Local History Topics
Cheyenne Valley
Museum Notes
for the week of June 14 – 20, 2020
by Kristen Parrott, curator
“You’ve got to be carefully taught” go the lyrics from a song in the Rodgers and Hammerstein 1949 musical South Pacific – taught to “hate all the people your relatives hate”, taught to “hate and fear” anyone who doesn’t look like you, specifically anyone of another race. During this time of great change and unrest in our country, many of us need to think about what we’ve been taught, and what new lessons we need to learn.
The museum’s collection contains some objects that are a witness to our country’s deeply-ingrained racism. While the items are repellent, they can be useful in a museum setting, where they can be used to help educate others on this topic.

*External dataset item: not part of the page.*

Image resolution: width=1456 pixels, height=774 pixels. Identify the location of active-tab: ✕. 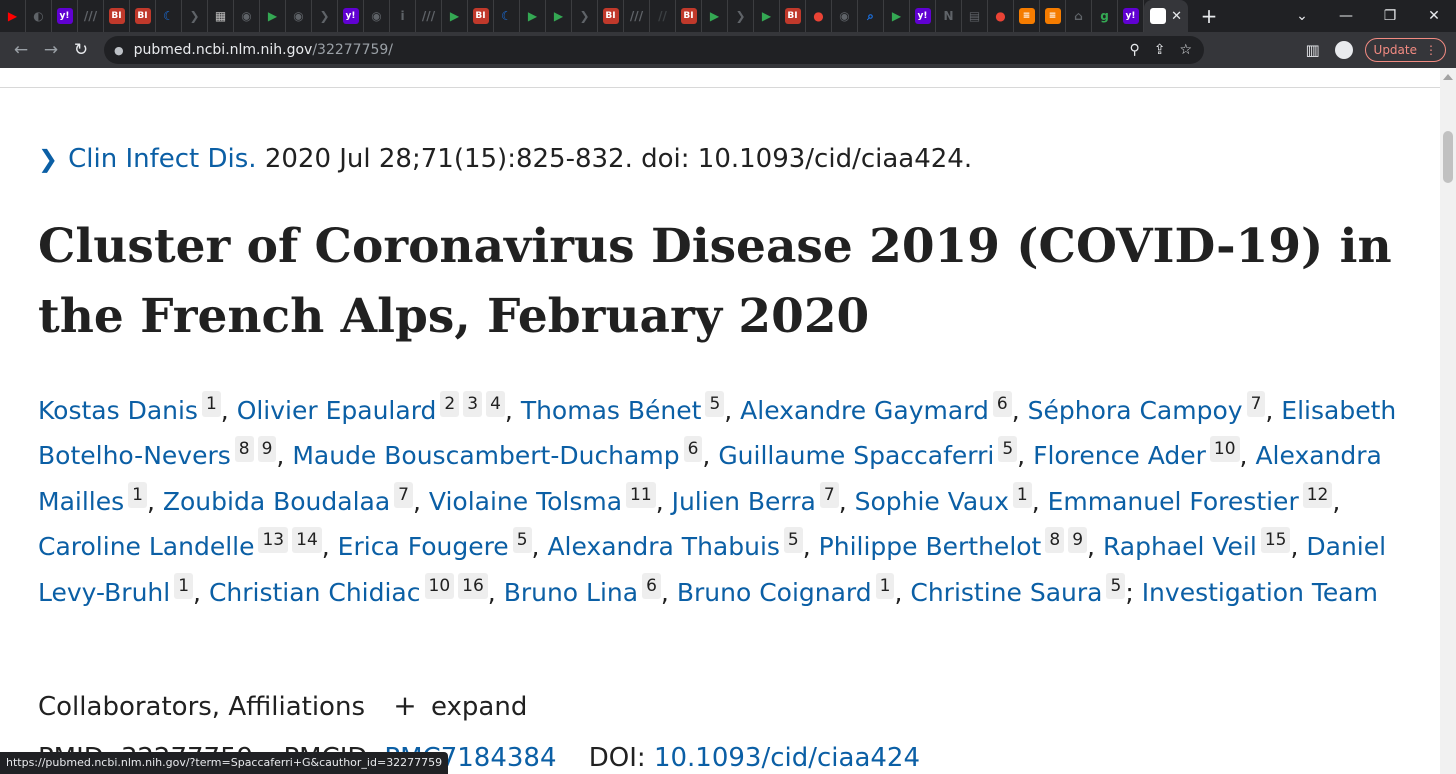
(1166, 16).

The objects include old postcards, stereopticon images, and sheet music, all with racist depictions of African Americans of a century or more ago. The museum’s collection also includes a set of apparently homemade knit dolls, one representing a child of European ancestry, one of Asian ancestry, and one of African ancestry, with increasingly caricatured facial features. And we have a bound reproduction copy of the Stars and Stripes newspapers of World War I, in whose pages you can see many racist drawings of black American soldiers, as well as a few more sensitively-drawn images.
Our archives contain items and information related to the Ku Klux Klan, which was active all across the nation, including in Vernon County, in the mid-1920’s. A.E. Smith, who served as the first principal of the Vernon County Normal School, and later as mayor of Viroqua and as our state assemblyman, was a leader of the local KKK.
We also have books and articles about a local man who rose to national prominence, Gerald L.K. Smith, who is widely considered a bigot. Two books on the museum’s shelves offer opposing viewpoints just with their titles: Gerald L.K. Smith: Minister of Hate, by Glen Jeansonne, and Besieged Patriot, a book of Smith’s writings edited by his wife after his death.
The museum’s large collection of information about the rural African-American community of Cheyenne Valley, centered around the Town of Forest in eastern Vernon County, has a few references to the racism that members of the community endured here: snubs on the street, threats from the Klan, and even a suggestion of a lynching (about which we have almost no information). When we talk about Cheyenne Valley, we usually focus on people of different races living together in relative harmony, but that wasn’t always the case.
“You’ve got to be carefully taught” – what do these museum objects and archival materials teach us? How not to be. What some “nice” people have considered “normal”. A more complete history of our region. While it’s unsettling to see the racism in our community’s past, it does nobody any good to deny it.